Fragmento seleccionado:
★ ★ ★ ★ ★ ★ ★

Es decir, la vista y el tacto también pueden influir en la atracción que sintamos hacia un libro cuando lo vemos y en nuestra decisión de comprarlo.
Lo del olor y el sonido viene después, como un extra, cuando ya lo tenemos en casa y empezamos a disfrutarlo.
Hace algún tiempo hablamos aquí de cómo a veces los libros parecen empeñados en llegar a nosotros. Como si tuvieran sensibilidad (yo estoy dispuesta a creerlo) y supieran que su sitio está con nosotros. Y una de sus estrategias es ponerse guapos.
Una vez, hace varios años, entré en una librería con unos amigos. Mientras ellos charlaban con el vendedor, al que conocían de visitas previas, yo me puse a curiosear por las estanterías. Casi al momento me pareció escuchar una vocecita que decía: “Pss, aquí, aquí arriba.” Miré hacia un estante que quedaba por encima de mi cabeza, y allí vi un lomo anaranjado.  Alargué el brazo y cogí el libro, y al instante, sin haber leído el título ni el nombre del autor, quedé encandilada. “¡Qué bonito!”, pensé. Era un libro de tapa dura, con un tacto ligeramente rugoso y suave a la vez, y con una ilustración estupenda en la cubierta. Entonces me fijé en el título: El anacronópete.
“Fascinante”, me dije. “¿Qué será un anacronópete, y quién será E. Gaspar?” Leí la cubierta posterior y resultó que el libro, para rematar la jugada,  trataba sobre una de mis fantasías favoritas: los viajes en el tiempo.
Resultó también que su autor, don Enrique Gaspar, que escribió esta historia en 1887, se adelantó a H.G. Wells en eso de inventarse una máquina para viajar por el tiempo. Pero este es otro asunto.
La cuestión es que antes de pagarlo ese libro ya era mío. Era el único ejemplar que había, y me gusta pensar que llevaba tiempo allí, esperándome, escondiéndose para que no lo viera nadie antes que yo.
 
Otro encanto añadido tienen a veces los libros usados, esos que compramos de segunda mano o que recibimos de alguien por algún motivo; esos libros que algunas veces llevan la huella de quien los tuvo antes que nosotros. También hablamos aquí de esto anteriormente.
Tengo un librito antiguo, de 1896, que compré no hace mucho, a través de internet, en una librería americana.
A este libro le tengo un cariño especial por diversos motivos, pero lo que quiero contar ahora es que cuando lo recibí y lo abrí, vi que tenía un ex libris, gracias al cual sé que esta pequeña joya perteneció a William y Eloise Nottingham. Me imagino -quizá por la imagen del ex libris, quizá por la esencia de la obra- que los señores Nottingham eran una pareja amante de la naturaleza y la vida tranquila; y me los imagino también sentados en una mecedora uno, en un sofá el otro, al atardecer, disfrutando de la lectura. Quizá incluso uno lo leyera en voz alta para el otro, y estoy segura de que asentían y sonreían al escuchar las palabras que salían del libro.

★ ★ ★ ★ ★ ★ ★

Material proporcionado:
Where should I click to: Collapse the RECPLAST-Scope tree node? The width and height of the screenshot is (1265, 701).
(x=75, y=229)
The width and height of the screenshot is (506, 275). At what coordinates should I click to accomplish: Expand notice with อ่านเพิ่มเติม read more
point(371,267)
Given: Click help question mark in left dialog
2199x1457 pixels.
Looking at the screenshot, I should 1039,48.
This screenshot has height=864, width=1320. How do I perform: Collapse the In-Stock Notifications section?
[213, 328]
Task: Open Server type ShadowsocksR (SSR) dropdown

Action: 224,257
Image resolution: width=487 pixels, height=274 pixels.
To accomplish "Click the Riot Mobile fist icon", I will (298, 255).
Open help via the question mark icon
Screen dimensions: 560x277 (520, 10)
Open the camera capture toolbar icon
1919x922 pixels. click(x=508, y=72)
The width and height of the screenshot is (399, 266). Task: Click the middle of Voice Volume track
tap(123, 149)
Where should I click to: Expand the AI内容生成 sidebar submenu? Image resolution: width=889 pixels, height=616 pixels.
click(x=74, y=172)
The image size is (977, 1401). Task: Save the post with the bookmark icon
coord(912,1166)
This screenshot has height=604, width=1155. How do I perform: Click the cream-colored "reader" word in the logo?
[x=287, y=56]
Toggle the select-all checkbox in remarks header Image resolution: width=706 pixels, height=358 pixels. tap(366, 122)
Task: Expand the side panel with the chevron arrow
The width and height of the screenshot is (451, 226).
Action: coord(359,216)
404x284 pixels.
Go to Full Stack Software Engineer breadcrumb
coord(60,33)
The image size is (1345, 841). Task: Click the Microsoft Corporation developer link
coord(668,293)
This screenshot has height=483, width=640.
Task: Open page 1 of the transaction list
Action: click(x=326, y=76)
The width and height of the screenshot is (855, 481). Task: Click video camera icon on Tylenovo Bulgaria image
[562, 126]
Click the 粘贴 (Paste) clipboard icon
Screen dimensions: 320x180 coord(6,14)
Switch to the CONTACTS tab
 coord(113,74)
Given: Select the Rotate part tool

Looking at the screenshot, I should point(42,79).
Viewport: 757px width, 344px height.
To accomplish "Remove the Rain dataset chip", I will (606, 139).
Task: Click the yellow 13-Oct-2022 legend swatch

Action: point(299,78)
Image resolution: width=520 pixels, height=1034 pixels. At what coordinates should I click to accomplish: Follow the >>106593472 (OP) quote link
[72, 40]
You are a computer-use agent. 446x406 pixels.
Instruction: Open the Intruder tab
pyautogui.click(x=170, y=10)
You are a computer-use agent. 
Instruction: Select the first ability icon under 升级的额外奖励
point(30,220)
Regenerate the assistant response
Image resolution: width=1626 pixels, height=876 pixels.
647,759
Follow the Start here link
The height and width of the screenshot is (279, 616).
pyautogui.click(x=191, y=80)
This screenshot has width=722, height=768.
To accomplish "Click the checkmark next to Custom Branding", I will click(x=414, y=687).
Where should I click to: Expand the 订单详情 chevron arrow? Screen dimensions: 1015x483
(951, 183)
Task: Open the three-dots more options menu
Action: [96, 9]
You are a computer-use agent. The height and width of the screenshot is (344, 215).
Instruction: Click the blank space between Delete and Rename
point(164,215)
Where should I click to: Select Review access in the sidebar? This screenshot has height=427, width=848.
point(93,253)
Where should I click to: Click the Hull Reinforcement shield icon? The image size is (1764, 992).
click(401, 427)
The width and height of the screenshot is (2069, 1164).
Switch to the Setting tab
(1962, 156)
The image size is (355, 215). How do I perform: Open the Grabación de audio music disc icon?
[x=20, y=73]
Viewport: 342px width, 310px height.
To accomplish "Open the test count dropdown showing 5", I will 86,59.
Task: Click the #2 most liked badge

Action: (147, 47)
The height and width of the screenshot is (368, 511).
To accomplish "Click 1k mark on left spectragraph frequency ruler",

★ ★ ★ ★ ★ ★ ★

Tarea breve 1:
En el fragmento sobre los libros, ¿en qué año escribió Enrique Gaspar la historia de El anacronópete?
Tarea breve 2:
Extrae sin cambios del fragmento sobre los libros la parte que se abre con las palabras que contienen "Otro encanto añadido" y se cierra con "aquí de esto anteriormente.".

Respuesta correcta 1:
En 1887.

Respuesta correcta 2:
Otro encanto añadido tienen a veces los libros usados, esos que compramos de segunda mano o que recibimos de alguien por algún motivo; esos libros que algunas veces llevan la huella de quien los tuvo antes que nosotros. También hablamos aquí de esto anteriormente.